Media and pop culture imagery may lead us to believe that alcohol dependency principally affects lower socioeconomic status (SES) groups. This, however, largely overlooks statistics that show higher SES people to be among the nation’s top drinkers.
In fact, one 2020 analysis shows that high-income groups are consuming alcohol at riskier levels compared to lower-income individuals. But experts say that the lifestyles and privileges of those of higher SES backgrounds mean they are better protected from “problem” drinking and alcohol-related health issues even if they drank at much higher rates.
Regions with wealthy people such as Byron Bay, Cottesloe, and Peppermint Grove has some of the highest risky drinking rates in this country, but they also hold the highest rate of healthy diets and exercise practised.
Why is alcohol so popular in this social group? La Trobe University senior research fellow at the Centre Policy Research Dr Anne-Marie Laslett says that it can be for the simple fact they can afford to. But social factors also play a big role in their consumption.
“Many people drink because of social influences around them, and they [tend] to be more sociable. Others drink to cope or because they like the taste,” she tells upstart.
In Australia, alcohol arrived with European colonialists in the 1830s. It was treated as the currency of the colony and having control of it meant enormous political power. Drinking it was a symbol of sophistication.
This comes with social pressures too. University of Melbourne public health Professor Rob Moodie says this was like the notion of “shout” in the old days, where people, in turn, go around buying drinks for their entire group even if some are not drinkers. In the modern era, this is like binge drinking.
“The pressure on you to drink is strong, because ironically if you’re not drinking, you tend to threaten the people that are,” he tells upstart.
“Alcohol is still very supported in all strata in society.”
However, while people of higher SES may regularly drink, they do it in moderation. Prof Moodie describes this as “civilised drinking”.
“Civilised drinking” became the norm way back during World War One and the Great Depression. The uprise of the temperance movement by middle-class Christians was their way of moderating alcohol consumption to upgrade society and show a sense of class in Australians.
Studies show that higher-income people drink two to 3.5 drinks per day, which is considered moderate drinking and does not exceed Australia’s national health guidelines of four standard drinks (10g each) a day.
But in times of crisis, like the pandemic, we all feel the pressure, which can lead to leaning on unhealthy habits. Policy and research advisor at FARE Australia Daweena Motwany says that the pandemic gave people different motivations to drink, and the consequences of long lockdowns allowed them to drink for longer periods.
“People used more alcohol as a result of motives associated with negative feelings,” Motwany tells upstart. This is where the impact on mental health comes in from the use of alcohol.
“Many people [also] drank more as a result of an increase in opportunity to do so.”
Excessive drinking can put you at much higher risk of alcohol-related illnesses such as depression, anxiety, as well as heart disease and stroke. Studies show that upper-middle-class young adults’ chances of being diagnosed with an addiction to drugs or alcohol are two to three times higher on average.

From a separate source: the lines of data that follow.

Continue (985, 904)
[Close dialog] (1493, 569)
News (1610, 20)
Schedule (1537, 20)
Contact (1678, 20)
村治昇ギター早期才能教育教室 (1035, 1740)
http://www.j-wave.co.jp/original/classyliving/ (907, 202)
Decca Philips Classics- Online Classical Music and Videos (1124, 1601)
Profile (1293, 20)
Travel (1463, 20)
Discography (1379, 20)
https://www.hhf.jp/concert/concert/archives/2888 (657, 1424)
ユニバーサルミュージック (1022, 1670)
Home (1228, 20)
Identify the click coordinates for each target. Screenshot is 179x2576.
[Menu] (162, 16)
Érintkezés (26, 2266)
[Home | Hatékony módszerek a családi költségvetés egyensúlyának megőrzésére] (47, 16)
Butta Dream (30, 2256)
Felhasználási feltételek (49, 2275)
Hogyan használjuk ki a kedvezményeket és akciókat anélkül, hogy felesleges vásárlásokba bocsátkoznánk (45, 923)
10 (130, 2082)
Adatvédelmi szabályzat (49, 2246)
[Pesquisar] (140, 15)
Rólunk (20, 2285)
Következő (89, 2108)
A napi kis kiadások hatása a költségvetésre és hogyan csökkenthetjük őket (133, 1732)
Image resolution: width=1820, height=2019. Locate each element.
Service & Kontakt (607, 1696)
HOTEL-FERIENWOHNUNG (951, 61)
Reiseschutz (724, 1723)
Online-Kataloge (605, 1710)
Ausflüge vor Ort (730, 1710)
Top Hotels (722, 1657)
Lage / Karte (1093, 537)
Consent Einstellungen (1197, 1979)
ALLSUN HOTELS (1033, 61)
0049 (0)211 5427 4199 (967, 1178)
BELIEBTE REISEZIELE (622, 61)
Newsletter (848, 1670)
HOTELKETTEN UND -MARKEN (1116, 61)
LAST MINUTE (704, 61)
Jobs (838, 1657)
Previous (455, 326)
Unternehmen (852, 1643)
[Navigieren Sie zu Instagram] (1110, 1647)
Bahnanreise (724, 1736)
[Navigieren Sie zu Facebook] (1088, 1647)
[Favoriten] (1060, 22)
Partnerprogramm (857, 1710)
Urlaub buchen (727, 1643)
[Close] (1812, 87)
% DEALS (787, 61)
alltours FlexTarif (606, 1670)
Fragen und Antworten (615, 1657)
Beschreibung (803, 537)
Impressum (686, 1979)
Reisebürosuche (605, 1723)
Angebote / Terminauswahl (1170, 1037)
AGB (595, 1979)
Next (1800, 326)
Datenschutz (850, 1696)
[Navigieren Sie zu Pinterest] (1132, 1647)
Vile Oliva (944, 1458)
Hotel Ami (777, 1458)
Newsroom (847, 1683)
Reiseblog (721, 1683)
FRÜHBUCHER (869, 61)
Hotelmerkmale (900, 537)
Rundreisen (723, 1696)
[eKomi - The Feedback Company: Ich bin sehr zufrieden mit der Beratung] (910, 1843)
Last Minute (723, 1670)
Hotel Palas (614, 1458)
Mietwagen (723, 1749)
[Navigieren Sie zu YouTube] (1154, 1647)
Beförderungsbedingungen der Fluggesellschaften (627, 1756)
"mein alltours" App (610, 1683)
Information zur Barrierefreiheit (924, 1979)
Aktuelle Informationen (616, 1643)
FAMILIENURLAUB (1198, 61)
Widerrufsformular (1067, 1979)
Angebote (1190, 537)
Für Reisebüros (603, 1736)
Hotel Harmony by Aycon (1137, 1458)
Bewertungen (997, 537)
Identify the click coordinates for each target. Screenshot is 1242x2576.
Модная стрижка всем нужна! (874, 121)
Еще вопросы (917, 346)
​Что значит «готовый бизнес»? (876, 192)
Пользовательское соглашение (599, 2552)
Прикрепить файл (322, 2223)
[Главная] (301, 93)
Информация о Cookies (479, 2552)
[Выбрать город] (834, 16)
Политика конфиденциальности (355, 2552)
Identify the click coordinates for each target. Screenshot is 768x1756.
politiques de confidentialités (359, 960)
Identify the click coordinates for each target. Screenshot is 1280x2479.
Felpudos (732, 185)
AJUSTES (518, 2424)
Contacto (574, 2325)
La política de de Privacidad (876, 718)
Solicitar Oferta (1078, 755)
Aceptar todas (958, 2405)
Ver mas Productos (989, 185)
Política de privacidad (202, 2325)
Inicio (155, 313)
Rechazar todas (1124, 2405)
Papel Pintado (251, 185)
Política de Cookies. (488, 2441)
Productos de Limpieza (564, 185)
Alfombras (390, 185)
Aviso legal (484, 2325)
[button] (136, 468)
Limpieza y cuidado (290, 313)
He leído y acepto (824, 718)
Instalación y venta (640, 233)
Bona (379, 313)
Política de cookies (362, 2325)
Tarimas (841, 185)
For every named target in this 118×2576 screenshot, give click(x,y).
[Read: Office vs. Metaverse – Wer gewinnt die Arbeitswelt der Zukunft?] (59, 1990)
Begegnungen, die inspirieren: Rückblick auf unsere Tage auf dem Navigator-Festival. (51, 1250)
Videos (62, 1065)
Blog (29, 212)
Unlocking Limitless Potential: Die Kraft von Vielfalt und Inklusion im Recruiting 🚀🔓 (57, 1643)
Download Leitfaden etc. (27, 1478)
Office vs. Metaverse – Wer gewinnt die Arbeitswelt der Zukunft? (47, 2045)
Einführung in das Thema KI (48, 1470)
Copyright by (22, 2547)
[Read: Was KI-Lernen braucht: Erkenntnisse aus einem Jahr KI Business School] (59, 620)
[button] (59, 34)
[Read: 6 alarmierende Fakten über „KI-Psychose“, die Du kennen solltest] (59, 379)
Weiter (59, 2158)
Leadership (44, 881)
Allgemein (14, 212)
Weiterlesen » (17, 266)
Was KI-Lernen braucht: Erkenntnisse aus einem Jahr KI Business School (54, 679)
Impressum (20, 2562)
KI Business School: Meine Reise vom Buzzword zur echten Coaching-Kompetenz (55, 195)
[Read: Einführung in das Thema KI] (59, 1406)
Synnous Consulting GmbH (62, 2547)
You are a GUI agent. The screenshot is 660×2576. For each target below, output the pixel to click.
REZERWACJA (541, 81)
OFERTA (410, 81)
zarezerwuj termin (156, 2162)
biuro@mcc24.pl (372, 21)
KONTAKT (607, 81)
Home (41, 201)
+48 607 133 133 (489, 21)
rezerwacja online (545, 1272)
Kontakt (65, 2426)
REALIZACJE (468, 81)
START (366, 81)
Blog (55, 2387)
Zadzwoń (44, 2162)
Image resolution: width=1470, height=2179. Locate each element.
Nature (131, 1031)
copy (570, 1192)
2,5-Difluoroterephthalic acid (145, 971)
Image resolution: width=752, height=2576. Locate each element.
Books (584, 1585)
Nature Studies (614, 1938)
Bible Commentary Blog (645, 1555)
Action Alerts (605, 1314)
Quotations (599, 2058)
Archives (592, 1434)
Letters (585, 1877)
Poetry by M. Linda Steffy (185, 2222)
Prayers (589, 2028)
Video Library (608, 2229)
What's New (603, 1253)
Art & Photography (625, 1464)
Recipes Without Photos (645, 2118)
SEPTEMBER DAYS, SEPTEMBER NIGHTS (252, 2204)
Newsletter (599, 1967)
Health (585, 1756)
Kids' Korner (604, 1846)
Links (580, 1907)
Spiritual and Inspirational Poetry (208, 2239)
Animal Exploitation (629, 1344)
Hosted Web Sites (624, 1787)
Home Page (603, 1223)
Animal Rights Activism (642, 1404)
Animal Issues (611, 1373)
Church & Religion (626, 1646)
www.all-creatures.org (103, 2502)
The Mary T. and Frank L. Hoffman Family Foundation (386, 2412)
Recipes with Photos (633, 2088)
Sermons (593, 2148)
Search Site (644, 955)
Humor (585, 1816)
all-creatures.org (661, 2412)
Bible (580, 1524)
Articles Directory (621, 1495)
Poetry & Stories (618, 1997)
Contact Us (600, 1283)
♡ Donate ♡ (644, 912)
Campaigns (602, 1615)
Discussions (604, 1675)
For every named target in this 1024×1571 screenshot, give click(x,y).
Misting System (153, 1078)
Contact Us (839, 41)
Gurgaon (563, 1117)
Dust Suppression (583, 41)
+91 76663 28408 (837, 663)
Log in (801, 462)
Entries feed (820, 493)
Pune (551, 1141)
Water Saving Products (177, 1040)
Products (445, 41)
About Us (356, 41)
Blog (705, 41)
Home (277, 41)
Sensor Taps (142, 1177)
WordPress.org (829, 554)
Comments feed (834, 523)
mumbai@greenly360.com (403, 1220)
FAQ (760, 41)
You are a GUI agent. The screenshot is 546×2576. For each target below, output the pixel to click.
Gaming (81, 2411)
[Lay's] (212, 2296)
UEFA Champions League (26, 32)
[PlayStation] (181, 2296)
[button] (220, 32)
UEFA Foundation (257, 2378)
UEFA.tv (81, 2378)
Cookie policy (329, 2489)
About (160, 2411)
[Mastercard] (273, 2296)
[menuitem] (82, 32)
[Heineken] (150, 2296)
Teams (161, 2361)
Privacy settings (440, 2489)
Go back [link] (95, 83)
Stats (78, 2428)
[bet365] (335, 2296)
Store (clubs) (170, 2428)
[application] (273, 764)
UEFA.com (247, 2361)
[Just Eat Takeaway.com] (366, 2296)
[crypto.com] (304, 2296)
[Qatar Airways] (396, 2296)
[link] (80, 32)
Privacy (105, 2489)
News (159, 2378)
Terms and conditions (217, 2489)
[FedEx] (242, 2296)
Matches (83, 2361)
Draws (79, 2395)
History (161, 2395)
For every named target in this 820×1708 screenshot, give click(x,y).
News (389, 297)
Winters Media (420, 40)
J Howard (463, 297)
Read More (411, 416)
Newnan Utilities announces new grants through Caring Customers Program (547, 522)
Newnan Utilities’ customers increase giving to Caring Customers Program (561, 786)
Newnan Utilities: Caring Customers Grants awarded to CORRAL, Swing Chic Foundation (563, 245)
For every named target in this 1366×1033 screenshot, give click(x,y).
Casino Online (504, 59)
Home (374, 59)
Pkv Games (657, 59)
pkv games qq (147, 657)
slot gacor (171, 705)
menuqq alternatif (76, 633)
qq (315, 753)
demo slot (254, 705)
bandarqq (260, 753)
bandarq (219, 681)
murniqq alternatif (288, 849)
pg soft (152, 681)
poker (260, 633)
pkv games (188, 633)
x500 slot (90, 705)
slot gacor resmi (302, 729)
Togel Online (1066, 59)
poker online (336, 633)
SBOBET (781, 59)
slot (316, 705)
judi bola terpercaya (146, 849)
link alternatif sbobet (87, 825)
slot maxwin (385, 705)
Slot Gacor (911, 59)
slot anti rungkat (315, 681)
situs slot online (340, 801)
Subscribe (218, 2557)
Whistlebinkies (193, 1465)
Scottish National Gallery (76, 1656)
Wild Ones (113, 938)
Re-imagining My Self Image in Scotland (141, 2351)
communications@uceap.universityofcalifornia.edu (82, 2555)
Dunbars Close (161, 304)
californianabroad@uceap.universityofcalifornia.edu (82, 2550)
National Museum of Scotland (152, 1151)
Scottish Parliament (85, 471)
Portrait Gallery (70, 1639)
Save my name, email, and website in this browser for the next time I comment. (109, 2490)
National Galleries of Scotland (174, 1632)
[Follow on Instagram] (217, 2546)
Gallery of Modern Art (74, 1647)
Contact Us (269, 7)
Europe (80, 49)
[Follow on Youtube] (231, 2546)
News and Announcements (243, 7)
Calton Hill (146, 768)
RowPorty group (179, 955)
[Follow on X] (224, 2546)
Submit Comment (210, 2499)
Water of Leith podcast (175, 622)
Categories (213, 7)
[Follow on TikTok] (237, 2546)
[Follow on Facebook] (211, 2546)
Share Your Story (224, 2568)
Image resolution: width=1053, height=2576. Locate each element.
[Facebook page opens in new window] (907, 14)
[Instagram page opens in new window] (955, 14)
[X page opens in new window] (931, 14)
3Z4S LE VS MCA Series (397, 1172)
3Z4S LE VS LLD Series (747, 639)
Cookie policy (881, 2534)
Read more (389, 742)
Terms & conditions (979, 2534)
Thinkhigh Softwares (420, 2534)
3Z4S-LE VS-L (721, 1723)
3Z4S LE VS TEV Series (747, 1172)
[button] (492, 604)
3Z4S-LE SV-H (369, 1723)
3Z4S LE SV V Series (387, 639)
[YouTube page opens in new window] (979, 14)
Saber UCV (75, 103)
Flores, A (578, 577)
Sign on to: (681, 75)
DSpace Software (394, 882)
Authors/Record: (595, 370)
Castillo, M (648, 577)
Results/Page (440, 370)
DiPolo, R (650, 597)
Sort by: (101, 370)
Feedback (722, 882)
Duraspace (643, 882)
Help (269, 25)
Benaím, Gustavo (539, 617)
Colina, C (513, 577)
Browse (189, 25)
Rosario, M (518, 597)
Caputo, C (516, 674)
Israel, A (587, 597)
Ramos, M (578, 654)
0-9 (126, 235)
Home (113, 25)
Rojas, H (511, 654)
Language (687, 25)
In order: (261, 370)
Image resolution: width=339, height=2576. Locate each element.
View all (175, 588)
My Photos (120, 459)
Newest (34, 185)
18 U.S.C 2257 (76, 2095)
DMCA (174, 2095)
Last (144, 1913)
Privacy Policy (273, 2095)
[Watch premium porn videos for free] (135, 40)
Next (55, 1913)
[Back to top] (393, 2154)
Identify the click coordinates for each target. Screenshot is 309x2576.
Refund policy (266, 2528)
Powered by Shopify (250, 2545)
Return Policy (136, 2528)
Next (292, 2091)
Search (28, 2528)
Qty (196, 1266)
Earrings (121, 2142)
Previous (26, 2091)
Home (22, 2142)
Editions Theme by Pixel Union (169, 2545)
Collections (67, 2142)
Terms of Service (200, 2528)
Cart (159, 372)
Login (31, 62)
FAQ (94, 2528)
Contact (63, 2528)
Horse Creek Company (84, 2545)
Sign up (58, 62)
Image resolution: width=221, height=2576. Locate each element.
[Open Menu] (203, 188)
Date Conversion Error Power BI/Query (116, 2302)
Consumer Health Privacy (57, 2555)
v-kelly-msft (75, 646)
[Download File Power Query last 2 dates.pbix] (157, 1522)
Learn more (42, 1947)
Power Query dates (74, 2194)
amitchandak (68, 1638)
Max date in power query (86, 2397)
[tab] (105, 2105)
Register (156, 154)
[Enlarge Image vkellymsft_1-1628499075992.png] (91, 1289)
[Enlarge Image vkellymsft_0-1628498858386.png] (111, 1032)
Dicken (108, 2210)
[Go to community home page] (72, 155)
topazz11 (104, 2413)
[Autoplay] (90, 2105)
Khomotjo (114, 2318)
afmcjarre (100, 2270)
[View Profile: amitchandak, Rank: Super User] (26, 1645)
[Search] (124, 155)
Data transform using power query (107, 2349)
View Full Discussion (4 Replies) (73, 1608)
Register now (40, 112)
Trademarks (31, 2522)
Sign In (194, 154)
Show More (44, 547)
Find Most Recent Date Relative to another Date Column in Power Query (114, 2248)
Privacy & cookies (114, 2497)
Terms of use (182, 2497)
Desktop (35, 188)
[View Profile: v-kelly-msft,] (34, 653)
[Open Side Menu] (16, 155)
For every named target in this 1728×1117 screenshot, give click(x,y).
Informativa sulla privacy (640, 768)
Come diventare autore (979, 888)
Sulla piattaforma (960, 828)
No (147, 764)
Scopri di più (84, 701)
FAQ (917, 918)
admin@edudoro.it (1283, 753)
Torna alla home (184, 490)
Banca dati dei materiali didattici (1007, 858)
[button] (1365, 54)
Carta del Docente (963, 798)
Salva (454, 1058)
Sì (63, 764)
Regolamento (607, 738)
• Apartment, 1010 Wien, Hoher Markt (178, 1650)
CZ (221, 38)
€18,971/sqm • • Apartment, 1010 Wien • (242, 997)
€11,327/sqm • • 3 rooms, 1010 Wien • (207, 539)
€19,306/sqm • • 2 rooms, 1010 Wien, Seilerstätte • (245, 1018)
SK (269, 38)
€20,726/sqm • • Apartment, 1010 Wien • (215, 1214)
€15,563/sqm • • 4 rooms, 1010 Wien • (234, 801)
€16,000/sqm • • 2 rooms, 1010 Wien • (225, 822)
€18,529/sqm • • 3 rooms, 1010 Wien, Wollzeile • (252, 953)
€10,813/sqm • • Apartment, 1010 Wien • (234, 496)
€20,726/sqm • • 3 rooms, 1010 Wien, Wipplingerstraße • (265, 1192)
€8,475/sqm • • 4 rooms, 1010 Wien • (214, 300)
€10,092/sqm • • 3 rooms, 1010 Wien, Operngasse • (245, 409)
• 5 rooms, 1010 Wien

People of higher SES have higher chances of facing health problems due to their opportunities of drinking more, but disadvantaged individuals are more likely to experience acute or chronic alcohol-related harms. An analysis also shows that 63.5 percent of drunk drivers earned between $12,000 – $35,000 per year, and 66.3 percent had completed Year 10 or less in education.
Higher SES groups may also have the privilege of access to support. “There may be access to services in higher income groups that is not available for lower-income groups, so that may worsen their drinking-related health problems,” Dr Laslett says.
It’s not all bad news, though. While many have increased their drinking, Motwany says 30 percent of Australians reduced their alcohol use for health reasons during the pandemic.
“A lot of people realised that they had to change their relationship with alcohol and adopt healthier practices to cope with the pandemic,” she says.
People of higher SES may drink moderately, but if they start drinking at risky levels, it becomes a concern.
“Encourage temporary but not permanent abstinence,” Prof Moodie says.
“But there are people trying to have a go without it.”